▸ Stated exercise
Format the rows as a numbered list, from the line with "Where should I" up to and including the line with "[x=145, y=93]", skipping blank lines and leaving out the pictures.

▸ Records for the exercise
##########

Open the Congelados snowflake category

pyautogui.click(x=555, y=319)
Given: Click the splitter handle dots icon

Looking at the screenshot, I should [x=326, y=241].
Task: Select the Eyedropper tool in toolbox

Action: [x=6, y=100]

##########

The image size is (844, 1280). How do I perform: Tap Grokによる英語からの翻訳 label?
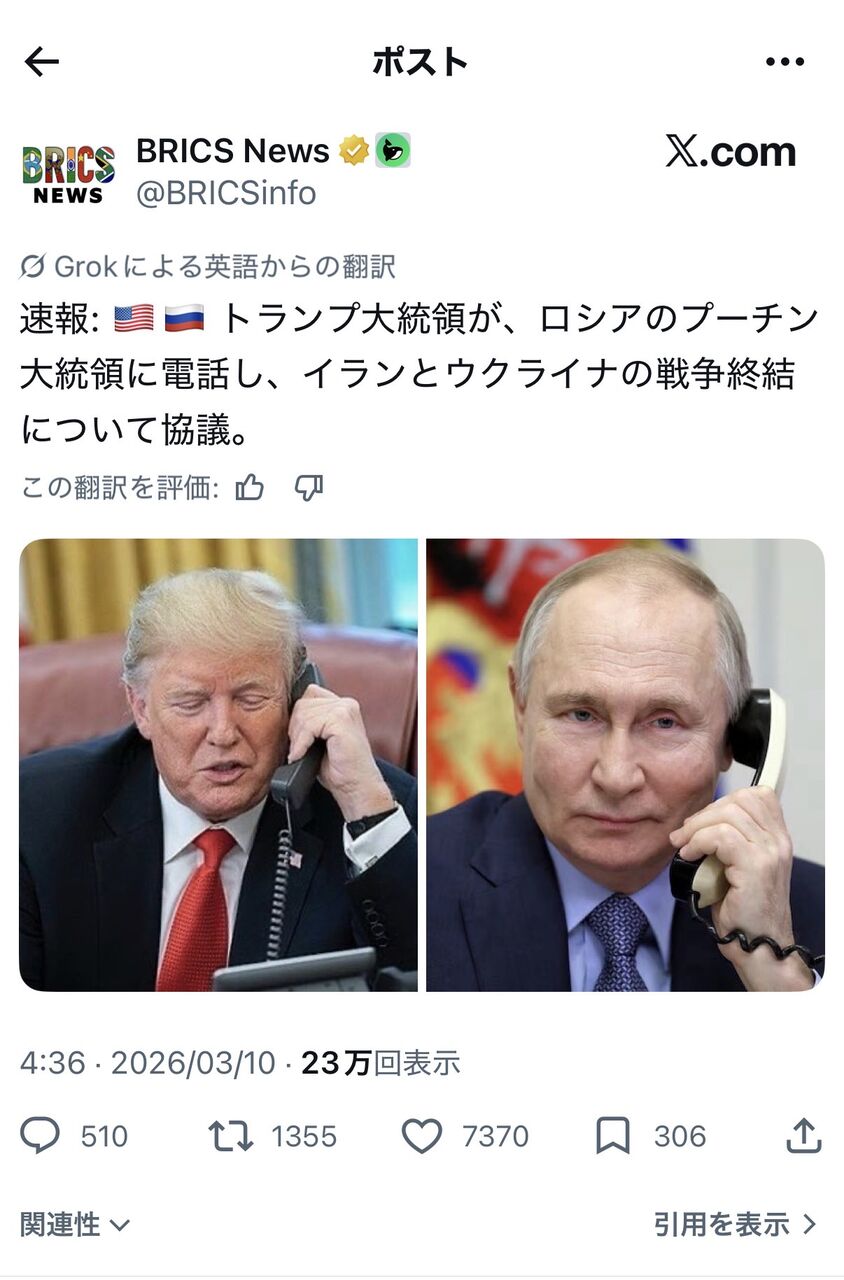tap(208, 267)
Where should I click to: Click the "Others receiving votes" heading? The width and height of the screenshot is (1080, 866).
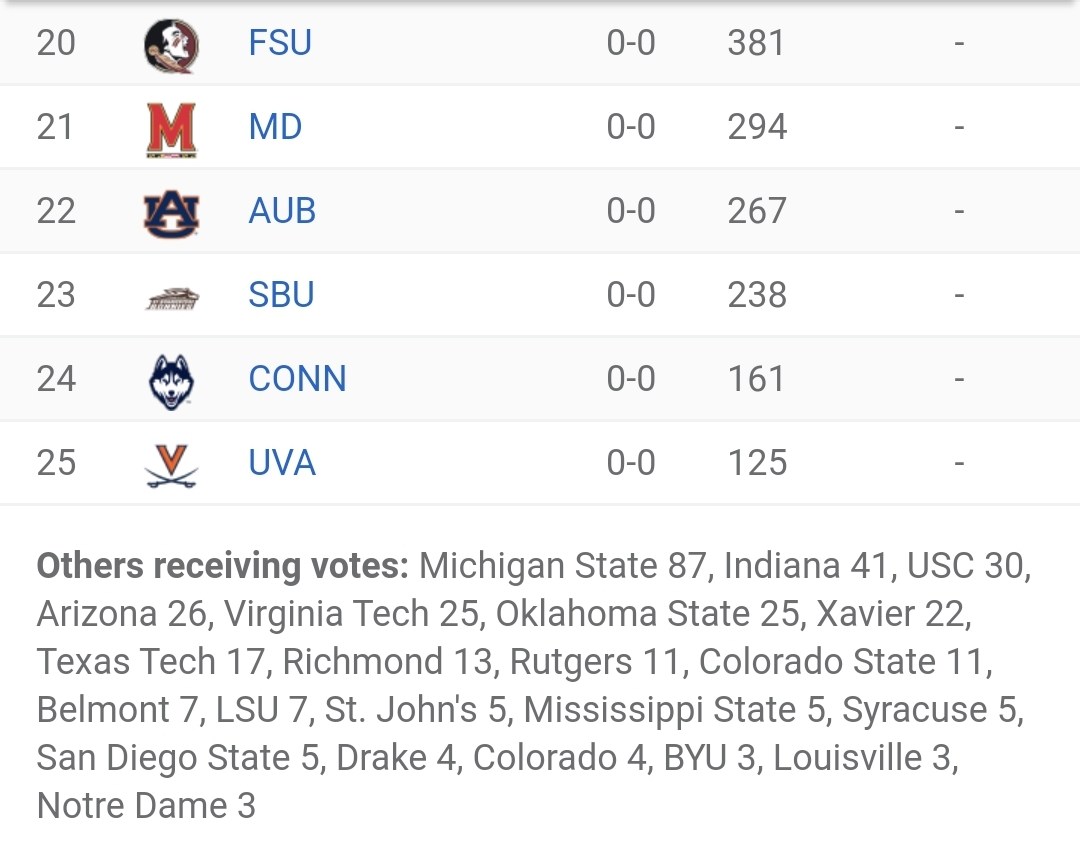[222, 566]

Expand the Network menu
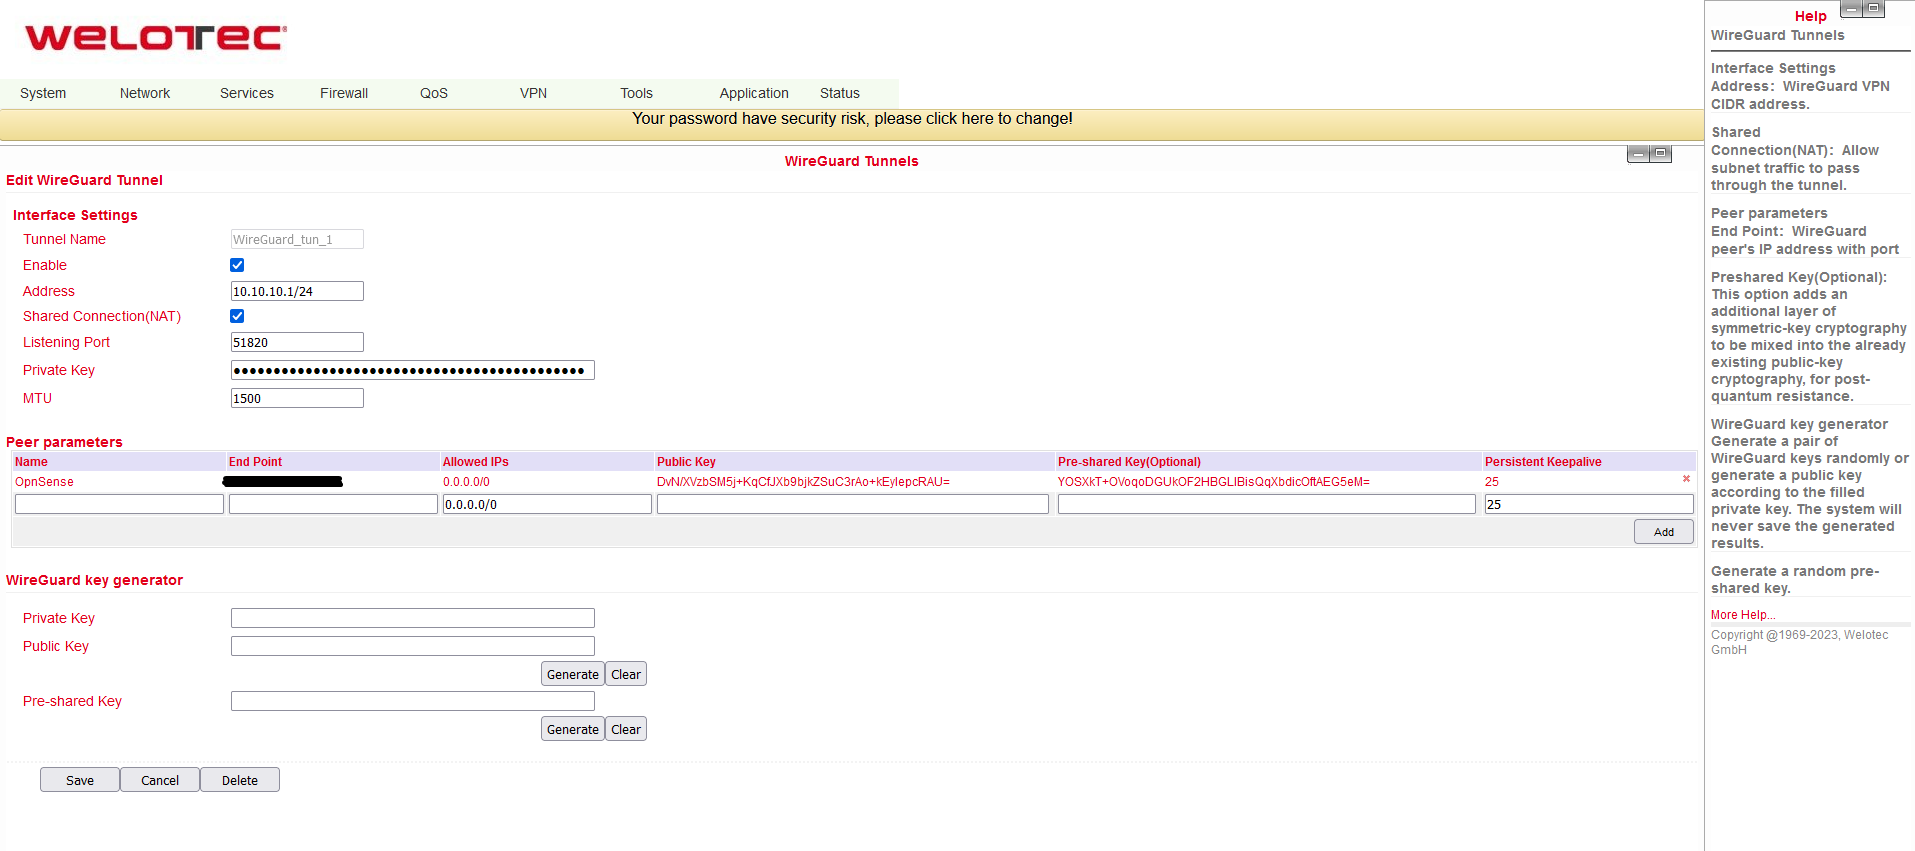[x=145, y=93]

##########

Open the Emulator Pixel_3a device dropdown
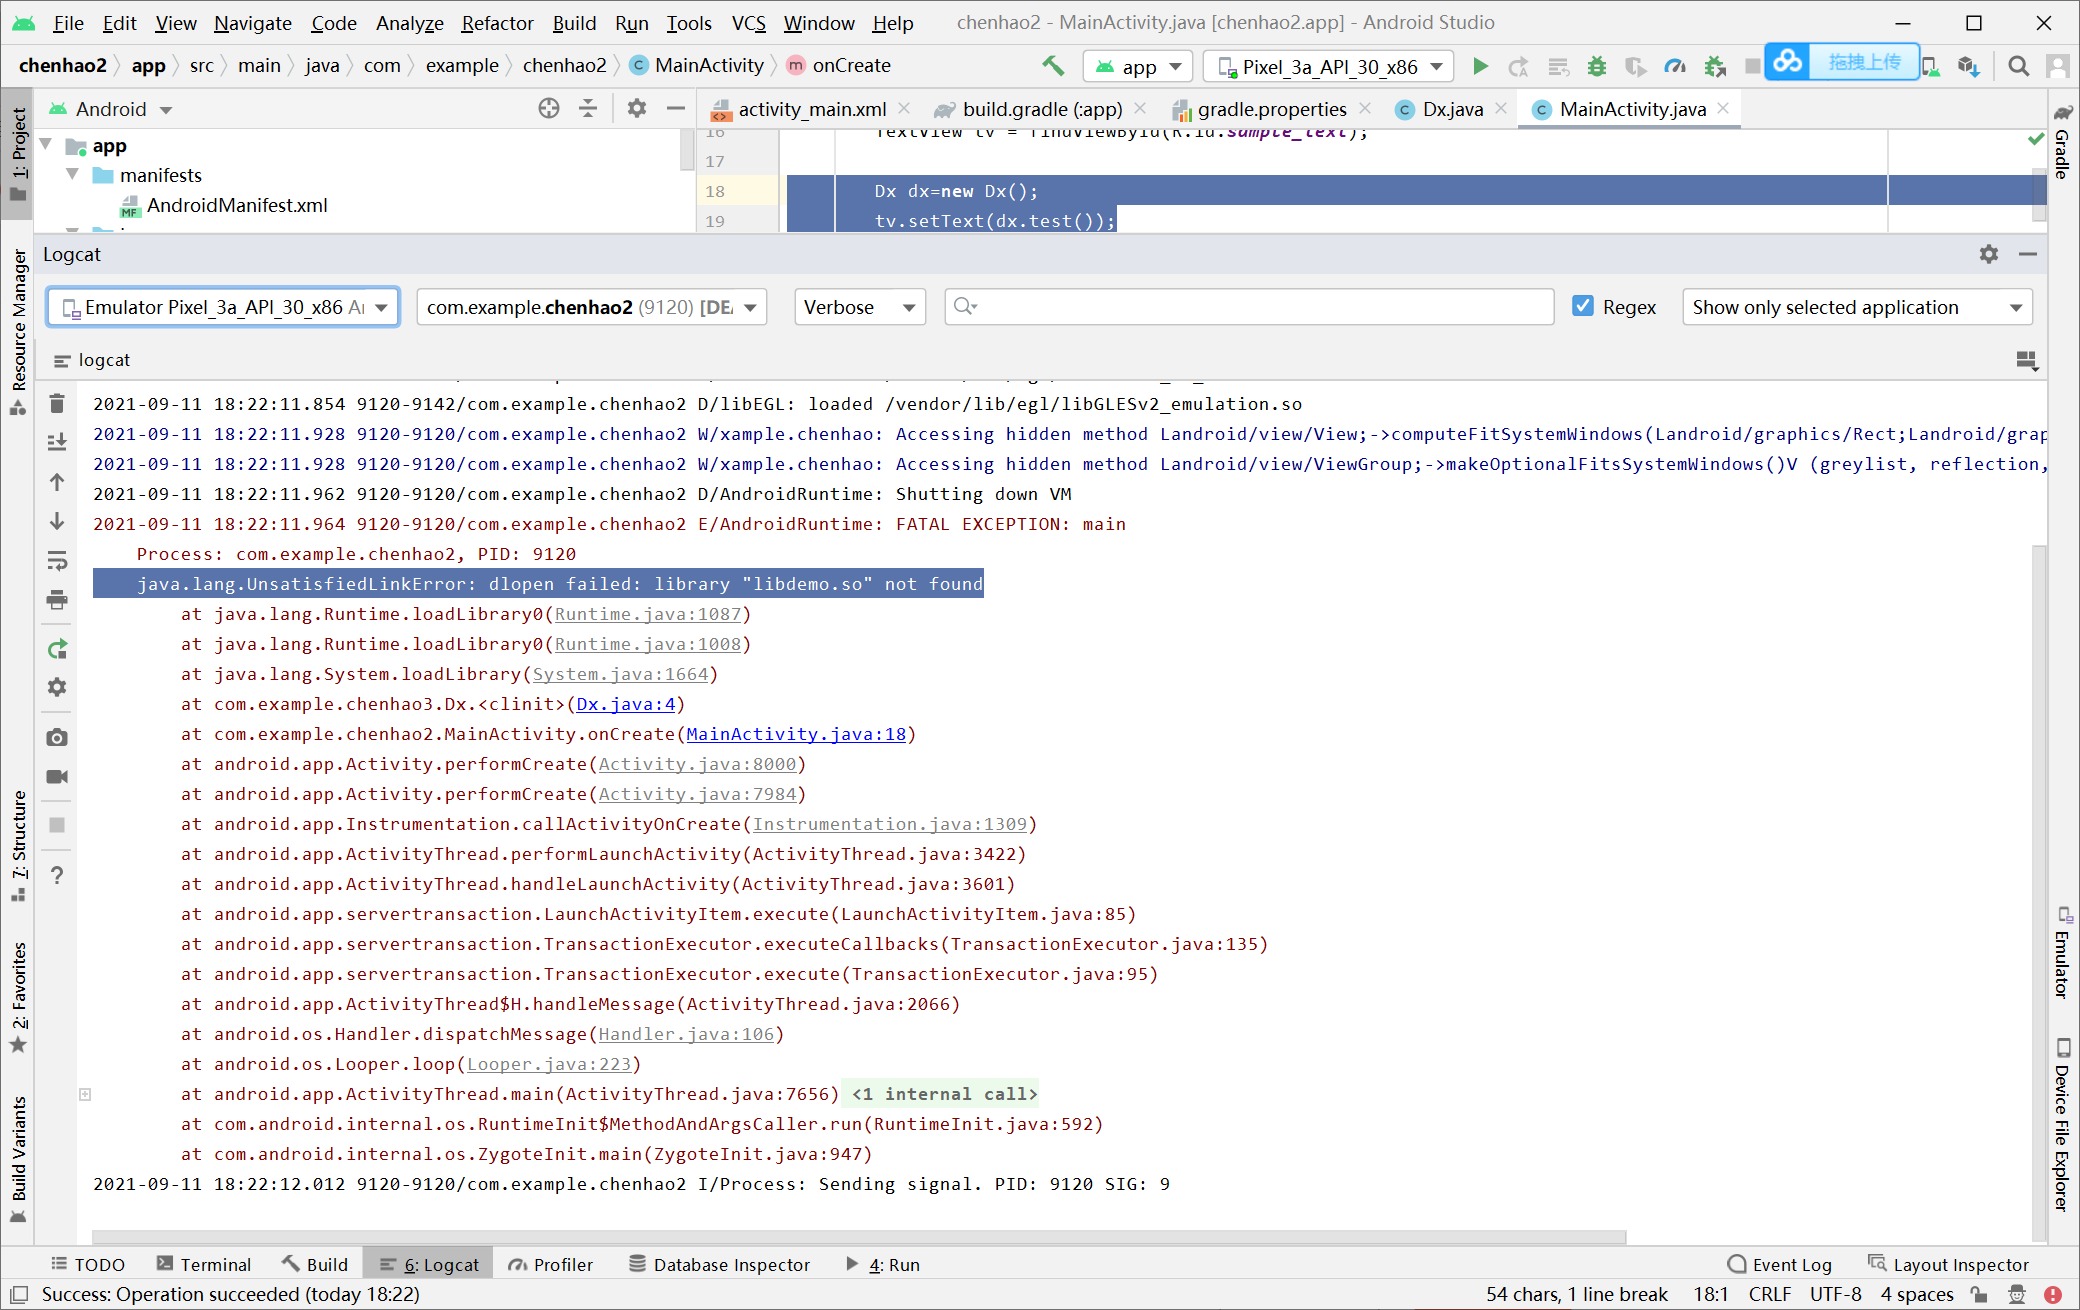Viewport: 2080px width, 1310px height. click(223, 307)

##########

▸ Task response
1. Where should I click to: Click the "Others receiving votes" heading? The width and height of the screenshot is (1080, 866).
2. [222, 566]
3. Expand the Network menu
4. [x=145, y=93]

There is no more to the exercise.